I think it is poorly indicated, though not as dissuaded as reference cooler assemblies. You  either miss the original thermal pad - if they are thermal wax - or you cannot screw it on right and overcompress the damn thing breaking vrms. It would have been better if you avoided it altogether.


----------



## phanbuey (Sep 5, 2021)

I did this on my 3080, and it's just scary AF...  (especially since i did it twice due to pads being wrong size the first time).  You should be fine, but it's definitely the least fun I've ever had modding computer gear.

In any case after i finished the second time the card posted with a black screen -- some wiggling and tons of swearing fixed it though, and I have ram temps that sit in the low 80s now.


----------



## purecain (Sep 5, 2021)

Thanks for the input, @phanbuey - I'll be going for those 80c ram temps.


----------



## eidairaman1 (Sep 6, 2021)

purecain said:


> Unfortunately as the title states, I just noticed my memory temps were hitting 108c in GPU-Z.
> 
> The GPU temps are fine, but the memory is insufficiently cooled imo.

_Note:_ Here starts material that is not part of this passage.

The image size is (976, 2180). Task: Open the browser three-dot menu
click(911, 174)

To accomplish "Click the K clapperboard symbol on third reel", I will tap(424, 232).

Ive seen a few people apply this 'upgrade' to their cooling
> 
> ...



I hope you got a caliper to measure the thickness of the stock pads or a feeler gauge to determine how wide the gap is between the gpu heatsink and vrms/ram


----------



## sepheronx (Sep 6, 2021)

eidairaman1 said:


> I hope you got a caliper to measure the thickness of the stock pads or a feeler gauge to determine how wide the gap is between the gpu heatsink and vrms/ram



They tend to be rather standard.

The GPU memory modules next to the GPU core are 2mm till it touches the heatsink, and 3mm in the back plate.  I have re-padded a few 3080's of different make/models and it seems to be the standard.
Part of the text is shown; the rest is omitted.